阿奎勒走近屏风后,侧颜显露的笑容分外明朗,荡漾着流露在脸上的喜色,明媚得如同空气也流转着他身上浓郁的西域暗香。
叶姝看着他进去了,提起了笔枕上搁置的狼毫笔,在纸上拟写着灵谷关的捷报。
“迟顿首。陛下无恙,儿臣弃燕雀之志,奉旨征讨南蛮,旌旗南指而下,幸灵谷关大捷,破敌军主力,生擒南蛮王格阿列。而今将率余军八万班师回朝。儿臣迟顿首。
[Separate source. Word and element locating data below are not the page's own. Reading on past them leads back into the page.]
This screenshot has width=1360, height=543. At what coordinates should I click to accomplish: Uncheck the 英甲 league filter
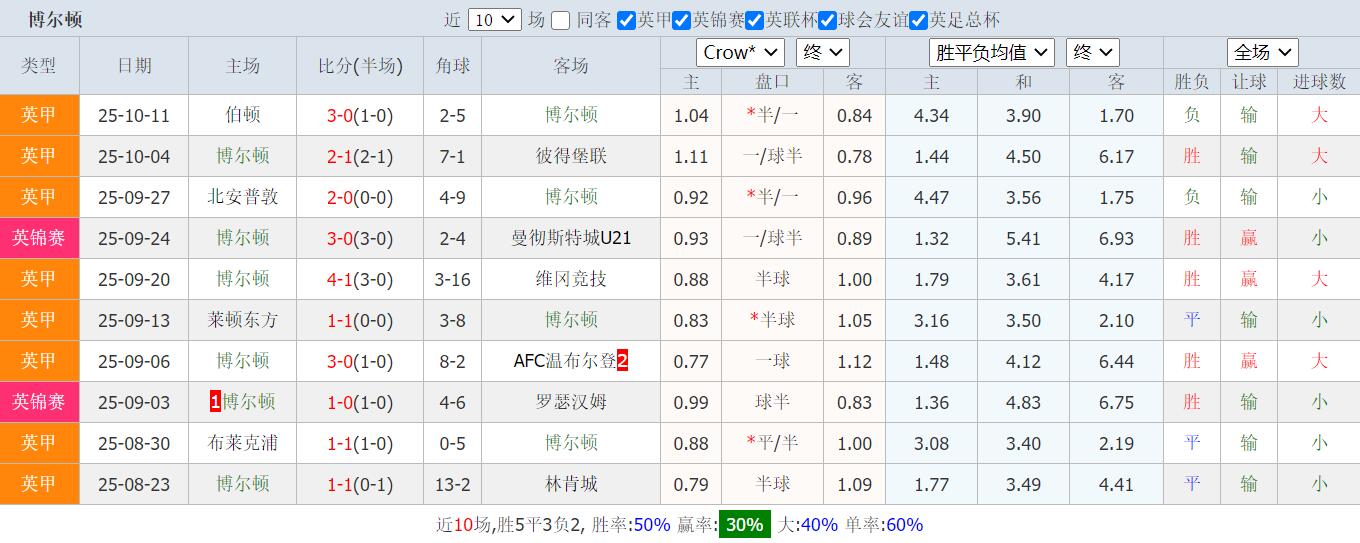tap(627, 20)
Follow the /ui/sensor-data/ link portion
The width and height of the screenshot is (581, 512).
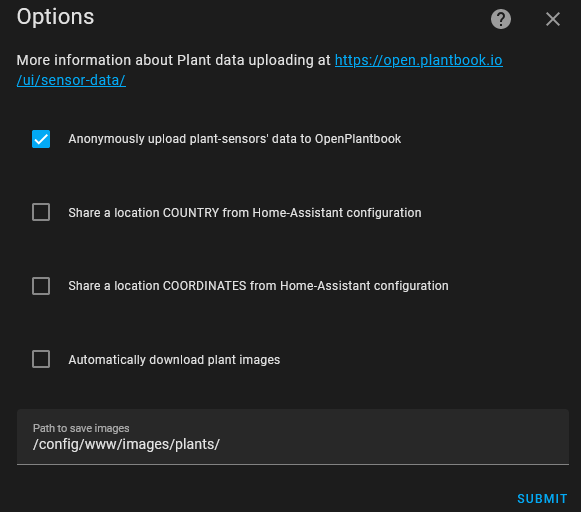pyautogui.click(x=71, y=80)
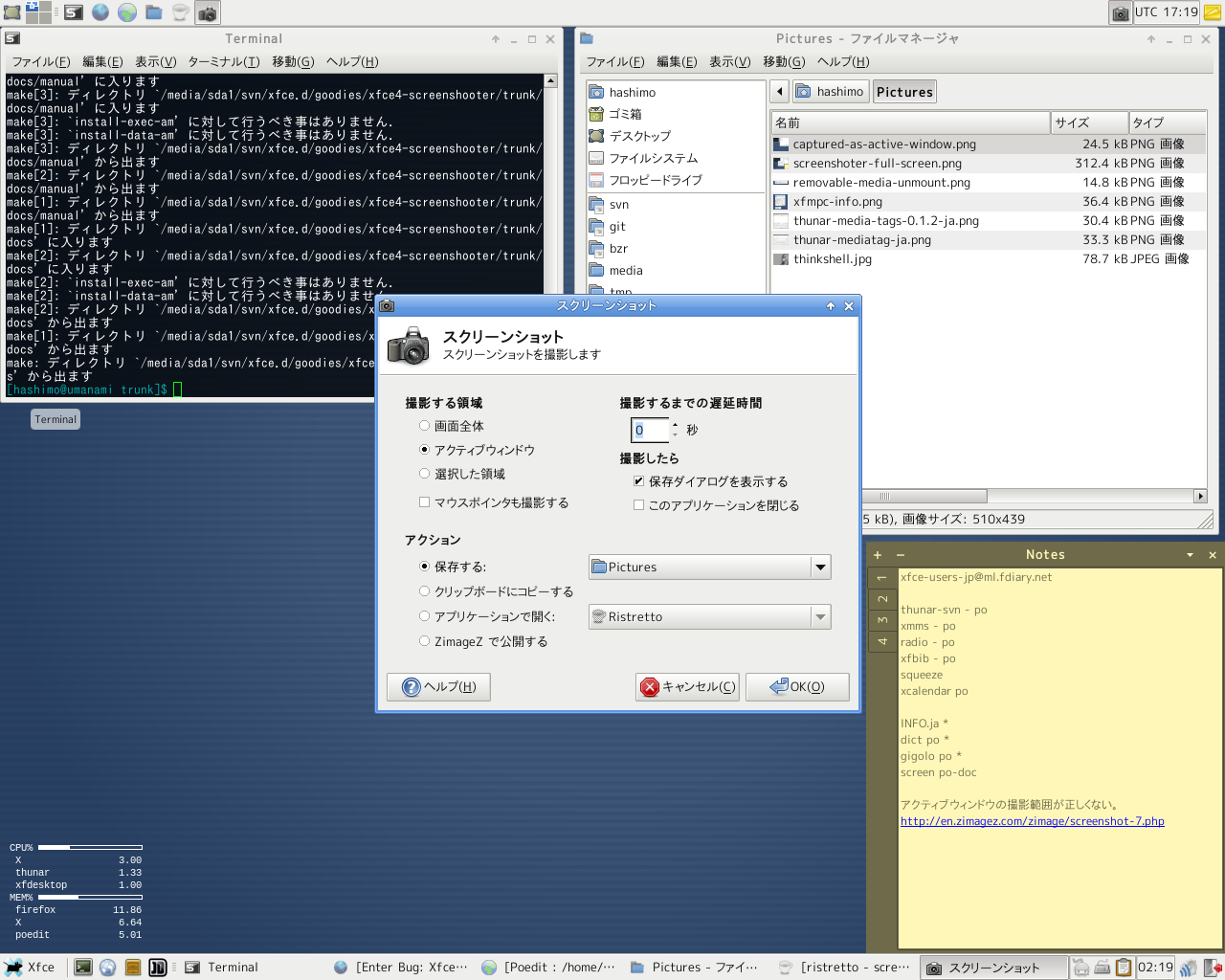This screenshot has width=1225, height=980.
Task: Open the xfmpc-info.png file
Action: (x=837, y=202)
”
笔落,墨痕止,窗外因为入了春,早已是绿茵茵一片,柔和的暖风透过纱窗,送入房中,掀起了宣纸的一角,吹过纸面上泛着光泽的墨迹,直至光泽消失干透。
每每遇上书信,叶姝都不由得感慨,寥寥数语便能够将所有发生过的事尽数记下。
难怪总有人说,文字是能够突破岁月和空间的东西。
灵谷关大捷,南蛮敌军求降的军报传到京中。
“儿臣迟顿首.......”床边传来的清冽嗓音渐渐停歇,那宁和的念信的说话声,犹如古琴的琴弦被玉石拨弄,分外悦耳,能将人心中的所有烦闷一扫而空。
叶江知的目光落在信上隽秀有力的字迹上,眼前似乎都能见到夜半时分,伏案于桌前,烛光轻晃将光晕渡在叶姝脸侧,而她正执笔写下战报的场景。
也能够想象出,她策马纵横于沙场上,射杀敌军的骁勇模样。
想必阿宁便是被敌军的血溅到脸上,那般的模样恐怕也只会美到让人觉得摄人心魂。
躺在床榻上的女帝听到灵谷关大捷时,病气缠绕的脸上不由得流露出几分喜色,但随之而来的又是一阵剧烈的咳嗽。